Beginning at the line containing "Task: Open the AllAssistants filter dropdown" in the material below and ending at the line containing "The height and width of the screenshot is (952, 1270).", return each line exactly and add nothing.
• • •
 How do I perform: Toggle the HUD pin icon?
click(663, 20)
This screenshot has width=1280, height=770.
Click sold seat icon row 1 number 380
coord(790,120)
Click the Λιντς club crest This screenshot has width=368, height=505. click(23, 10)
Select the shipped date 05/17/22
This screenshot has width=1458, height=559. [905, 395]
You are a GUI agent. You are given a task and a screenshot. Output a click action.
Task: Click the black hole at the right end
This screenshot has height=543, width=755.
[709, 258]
• • •
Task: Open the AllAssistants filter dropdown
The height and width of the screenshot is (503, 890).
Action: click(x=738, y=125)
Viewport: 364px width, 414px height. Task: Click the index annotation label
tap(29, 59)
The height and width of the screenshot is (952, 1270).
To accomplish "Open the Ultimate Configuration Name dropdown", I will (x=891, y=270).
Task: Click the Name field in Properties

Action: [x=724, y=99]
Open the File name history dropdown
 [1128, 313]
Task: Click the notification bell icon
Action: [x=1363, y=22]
• • •
- Final answer
Task: Open the AllAssistants filter dropdown
The height and width of the screenshot is (503, 890).
Action: click(x=738, y=125)
Viewport: 364px width, 414px height. Task: Click the index annotation label
tap(29, 59)
The height and width of the screenshot is (952, 1270).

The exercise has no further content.